July 11, 2013 PRIVATE EQUITY DEAL VALUE IS RISING IN THE SOFTWARE INDUSTRY

Berkery Noyes has released its Software Industry M&A report for half year 2013. Transaction volume decreased three percent over the past six months. Deal value remained flat, totaling $29.56 billion year-to-date. The median revenue multiple moved slightly from 2.1x to 2.0x, while the median EBITDA multiple increased from 10.4x to 12.5x.

Financial sponsors in the first half of 2013 accounted for 17 percent of volume but 43 percent of value. Contrast this with the first half of 2012, when PE firms represented 15 percent of volume and only 22 percent of value.

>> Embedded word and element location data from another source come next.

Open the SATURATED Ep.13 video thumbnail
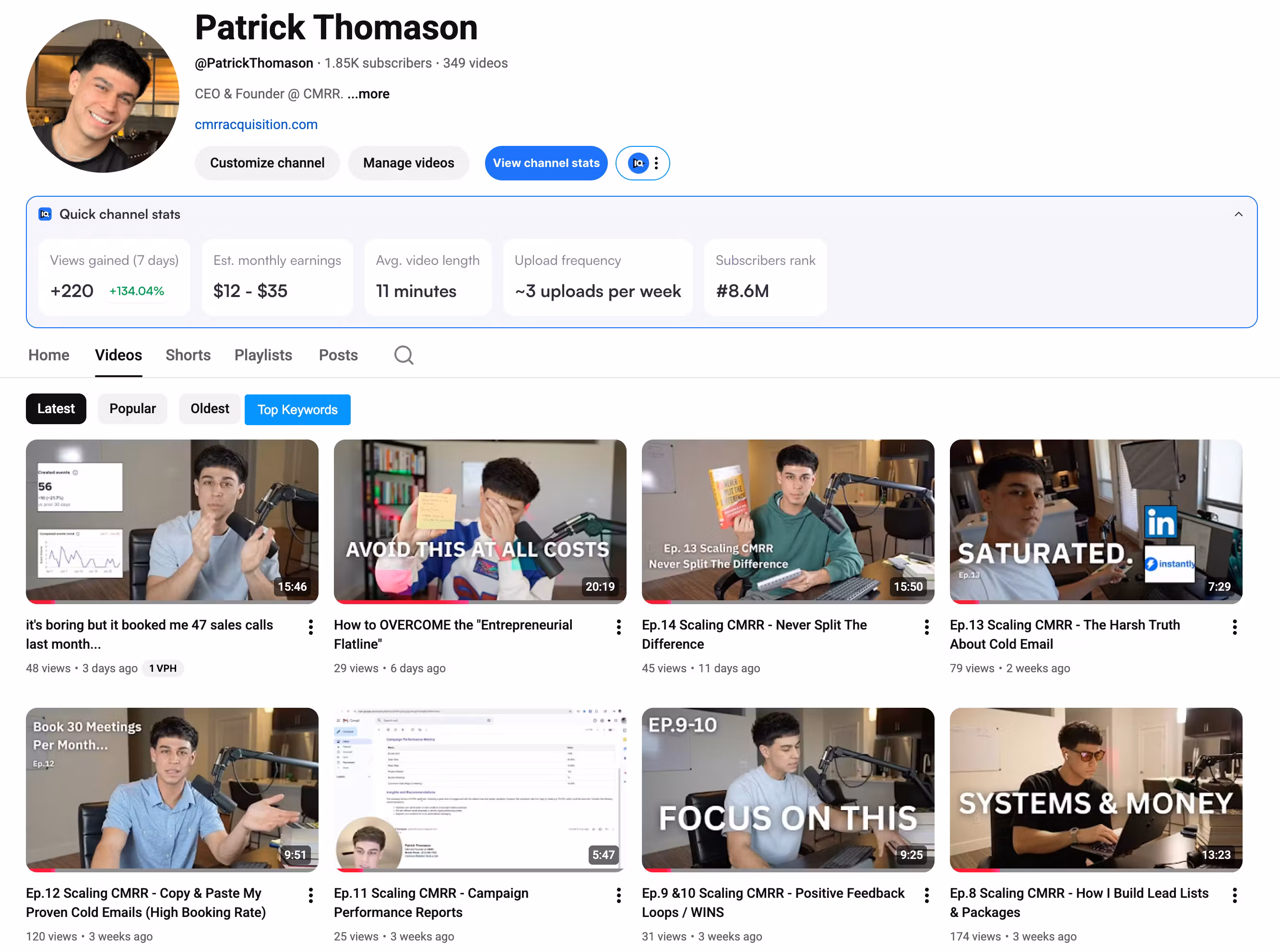point(1095,521)
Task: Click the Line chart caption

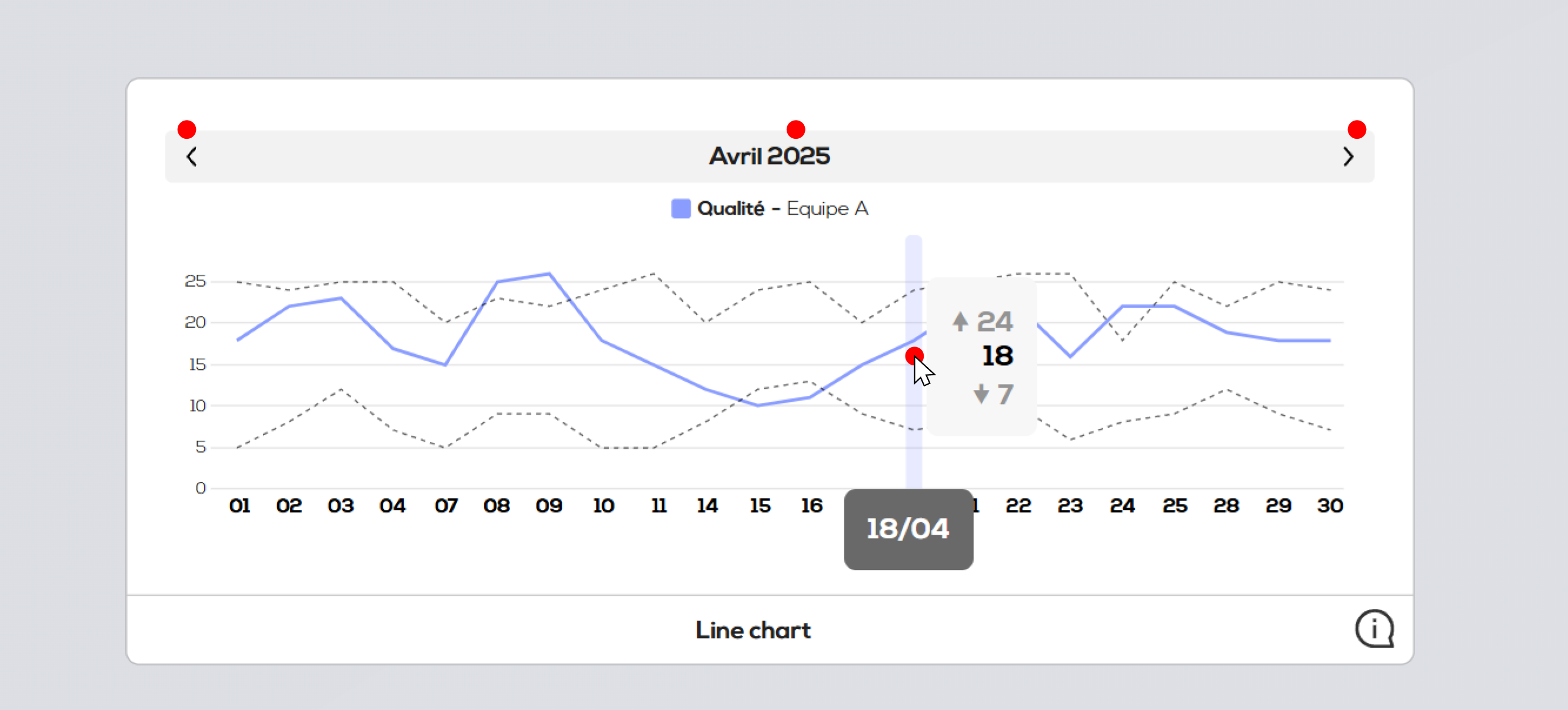Action: click(753, 631)
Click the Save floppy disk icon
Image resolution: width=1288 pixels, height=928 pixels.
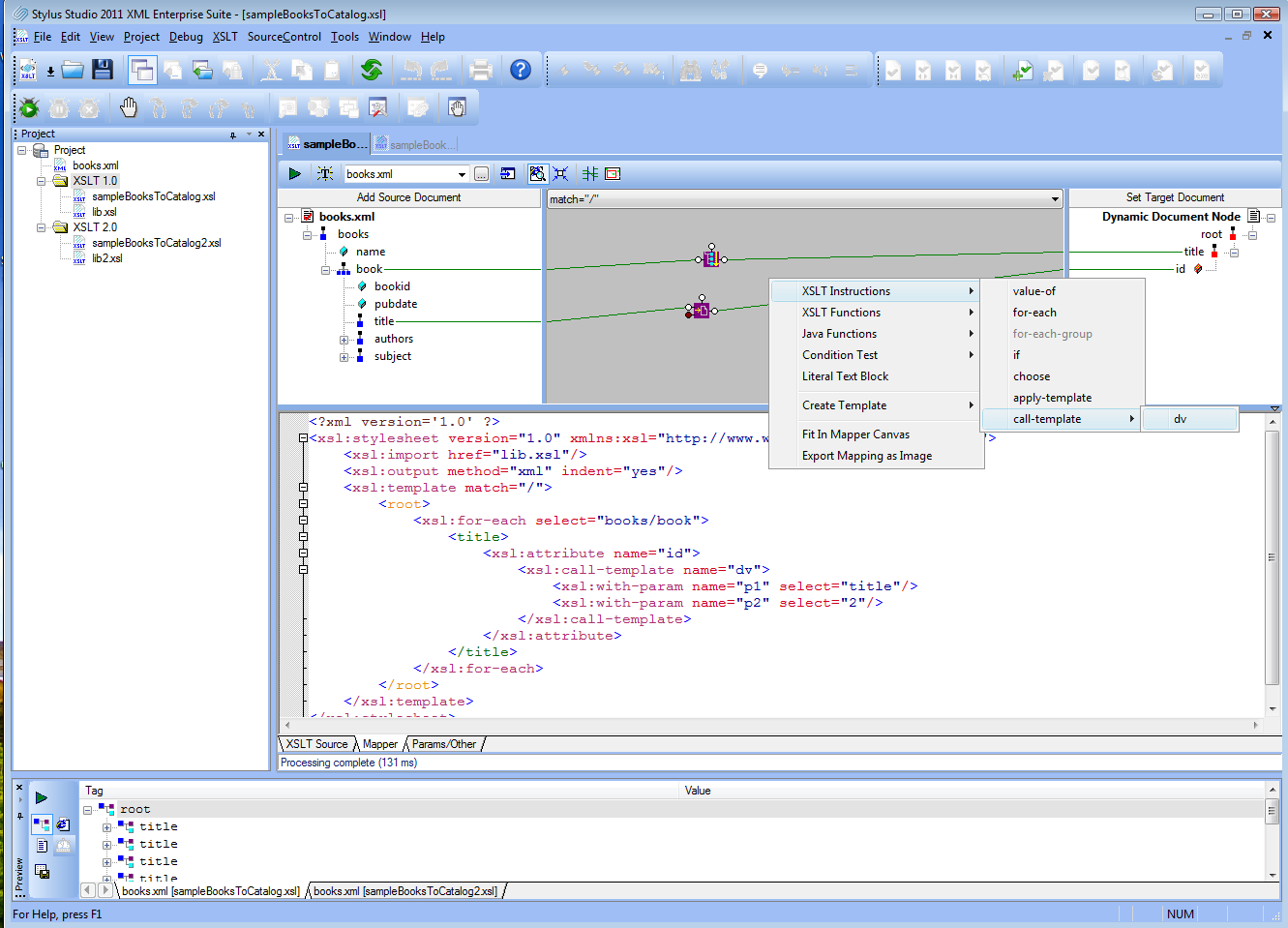point(103,70)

The largest transaction in first half 2013 was the announced acquisition of BMC Software by a private investor group, led by Bain Capital and Golden Gate Capital, for $6.81 billion. This deal represented a 3.1x revenue multiple and 11.2x EBITDA multiple. In addition, four of the industry’s top ten highest value transactions in first half 2013 were backed by private equity firms.

Deal volume in the Infrastructure Software segment declined six percent during first half 2013. Nonetheless, there were several large transactions in the segment’s cyber security subset, such as Vista Equity Partners’ acquisition of Websense for $942 million and McAfee’s acquisition of Stonesoft for $352 million.

“There are a few key takeaways from the data in this report,” said James Berkery, Chief Information Officer at Berkery Noyes. “First, companies that are going to market are receiving strong valuations, even though volume in the Software Industry stayed constant compared to the latter part of 2012. Second, financial sponsors are completing high value software transactions, a trend that indicates growing confidence in the marketplace as well as the macro M&A environment. And third, acquirers are especially interested in data management, security, and cloud-based solutions at the moment.”